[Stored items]
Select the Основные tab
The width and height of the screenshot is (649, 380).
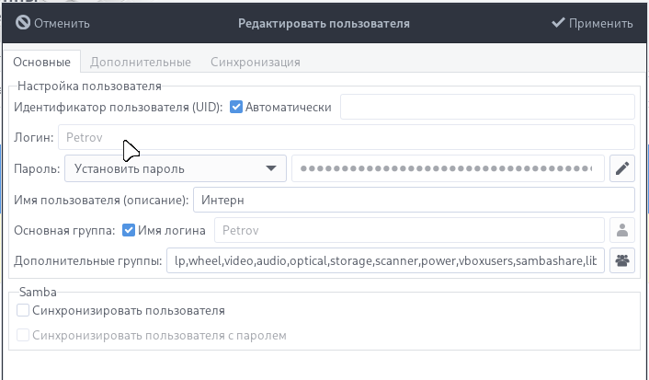pos(41,62)
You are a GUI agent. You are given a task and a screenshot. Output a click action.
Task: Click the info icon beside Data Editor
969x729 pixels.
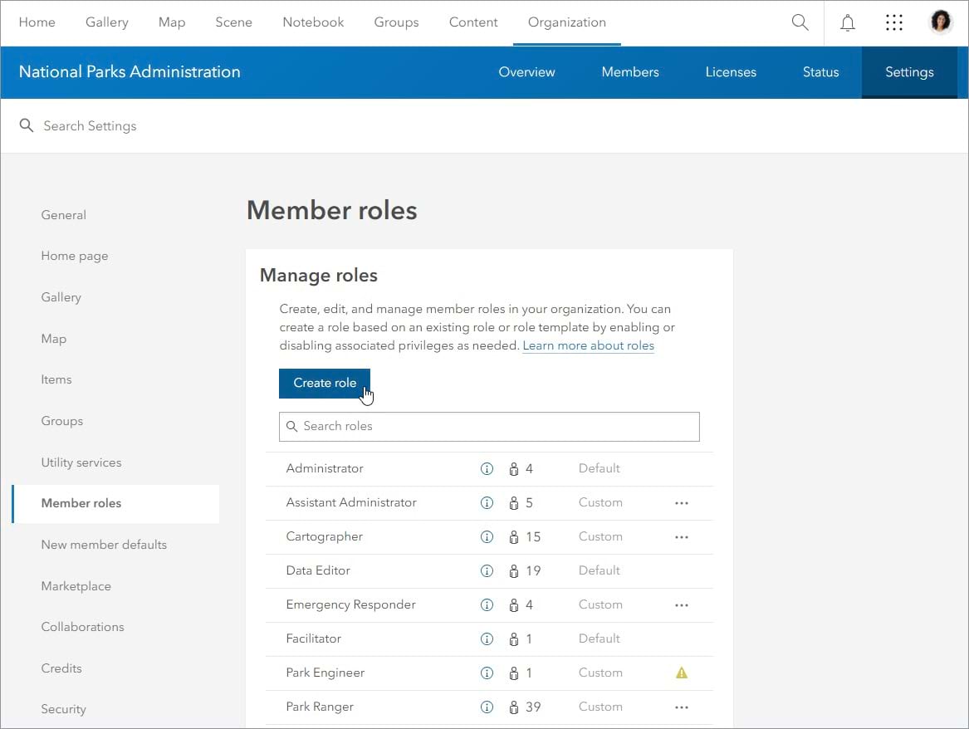pyautogui.click(x=487, y=570)
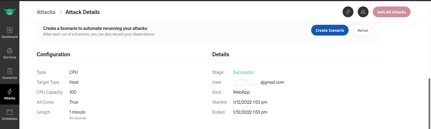Halt All Attacks
The height and width of the screenshot is (129, 431).
[392, 12]
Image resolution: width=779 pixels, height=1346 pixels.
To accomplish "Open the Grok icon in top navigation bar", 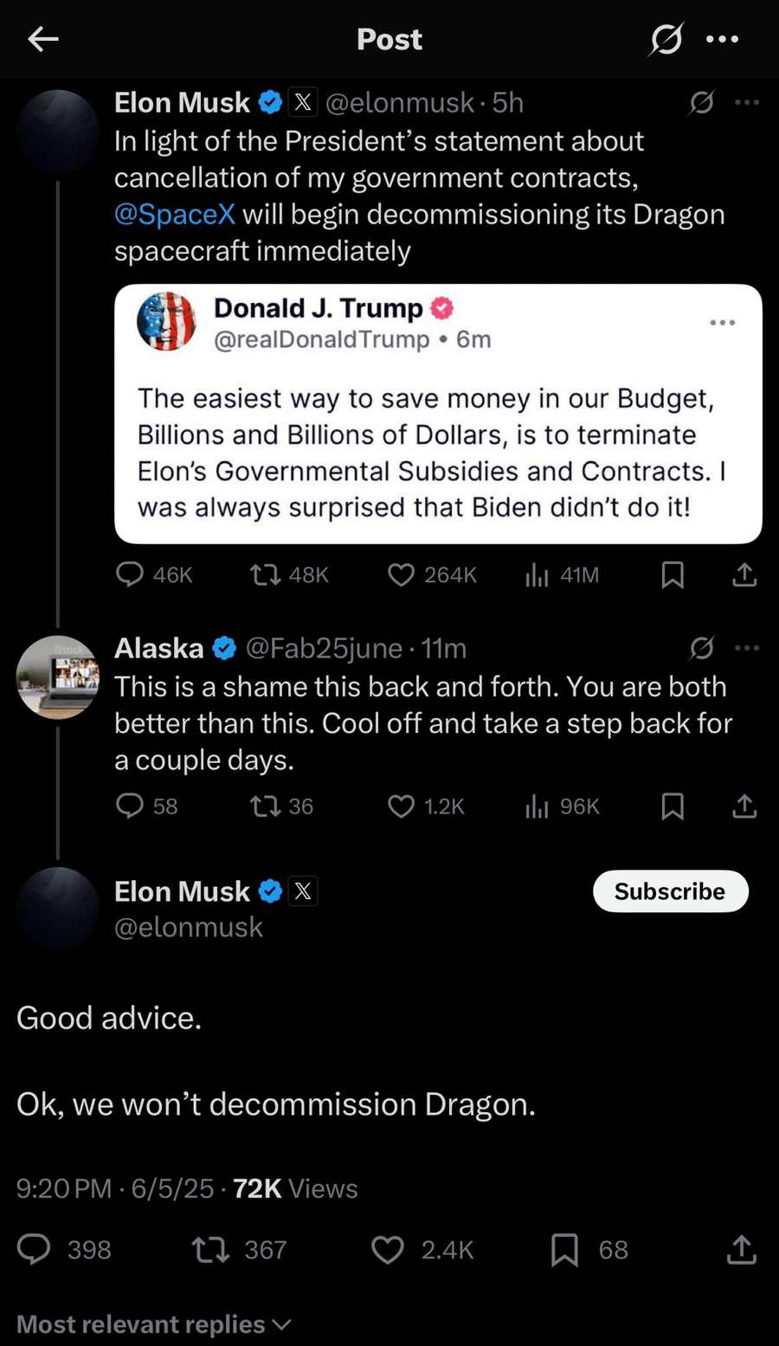I will [x=665, y=39].
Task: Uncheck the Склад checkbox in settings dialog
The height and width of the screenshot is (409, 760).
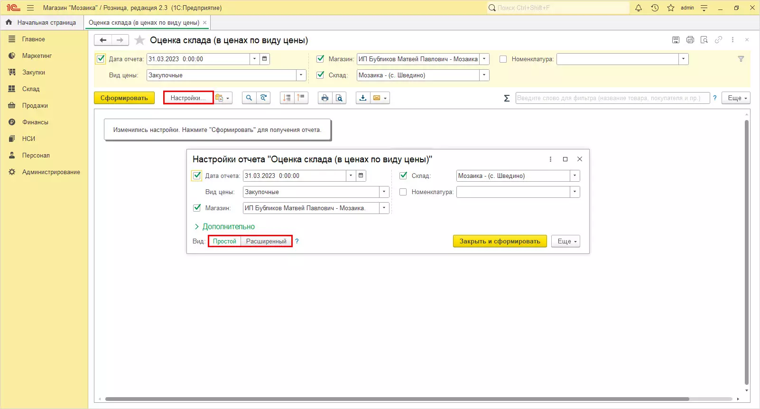Action: pyautogui.click(x=403, y=176)
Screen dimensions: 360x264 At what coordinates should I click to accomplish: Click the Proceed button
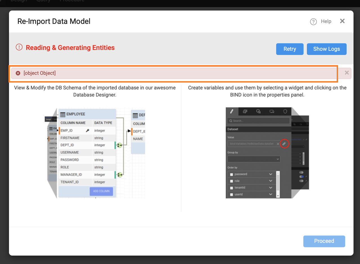(324, 241)
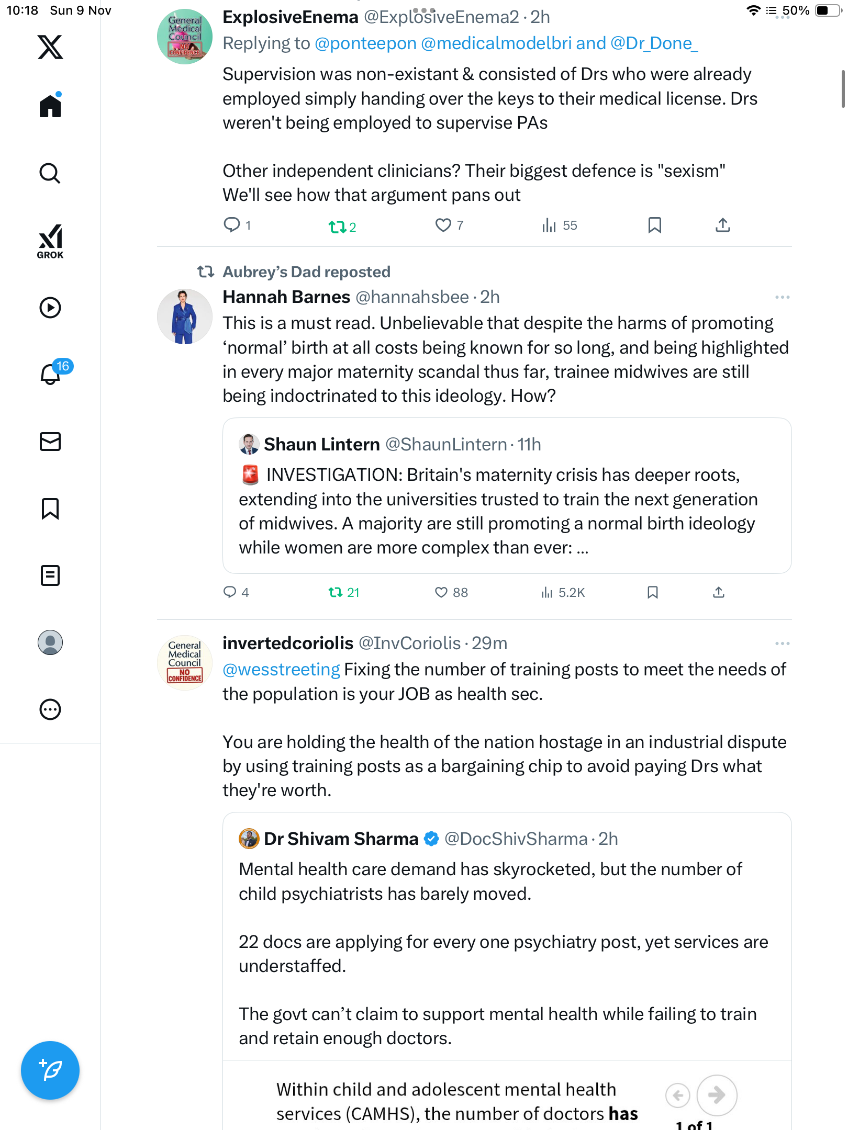Open sidebar Bookmarks icon
848x1130 pixels.
[50, 509]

### Work item
Take the lines from the one holding "Screen dimensions: 360x264" through the final line of the records above and output them exactly, both ends included, excluding pictures.

### Solution for this problem
Screen dimensions: 360x264 At what coordinates should I click to accomplish: Click the Proceed button
(324, 241)
Open sidebar Bookmarks icon
848x1130 pixels.
[50, 509]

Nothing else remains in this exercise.